Output the part of the material below that opens with the line containing "Click the Processor name field" and closes with the line containing "Select the Originaldatei label", both lines included, reproducing each line identically. Leave the pictures out of your answer.

+++ Data for this exercise +++

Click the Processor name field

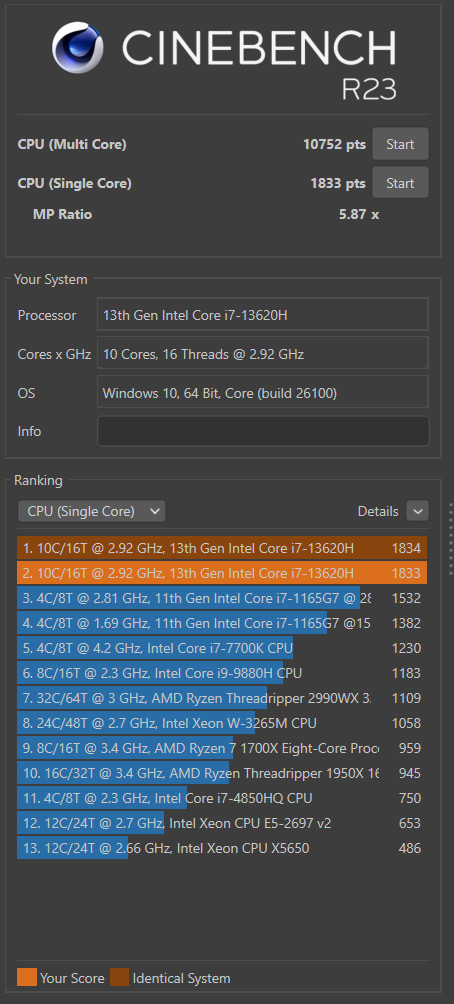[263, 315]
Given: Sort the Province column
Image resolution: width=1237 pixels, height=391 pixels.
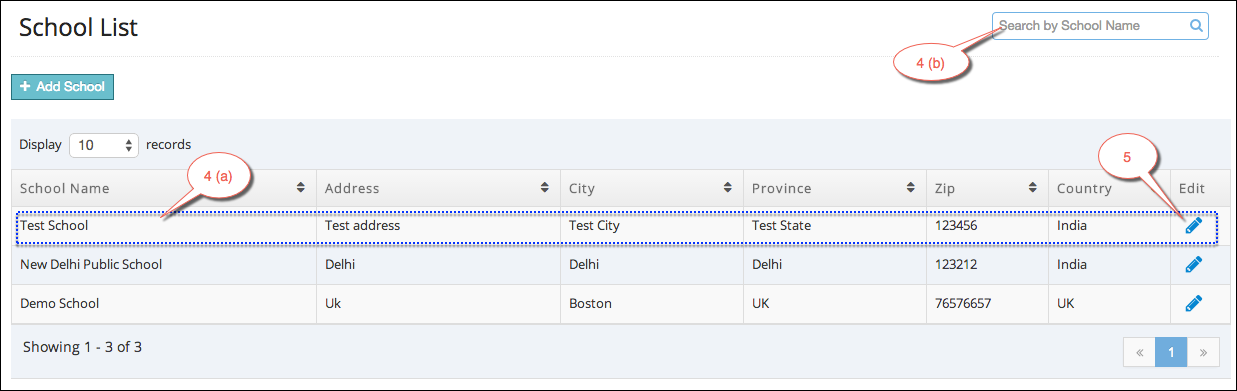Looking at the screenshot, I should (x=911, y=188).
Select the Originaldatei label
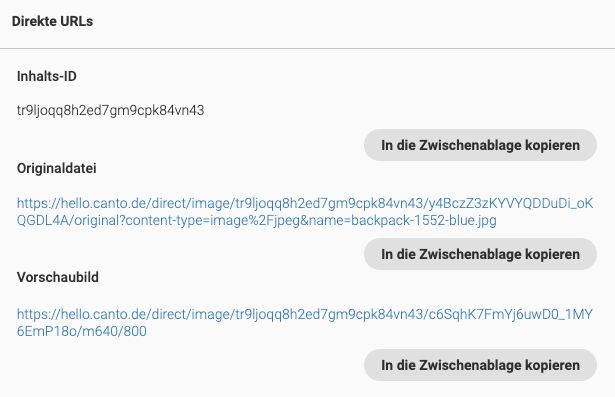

+++
+++ Data for this exercise +++

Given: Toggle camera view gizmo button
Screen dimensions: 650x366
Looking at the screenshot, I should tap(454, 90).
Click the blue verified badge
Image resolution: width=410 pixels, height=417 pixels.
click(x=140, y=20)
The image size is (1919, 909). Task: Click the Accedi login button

+++

### [Completed exercise]
Click the Processor name field

[263, 315]
Given: Sort the Province column
Image resolution: width=1237 pixels, height=391 pixels.
Looking at the screenshot, I should (x=911, y=188).
Select the Originaldatei label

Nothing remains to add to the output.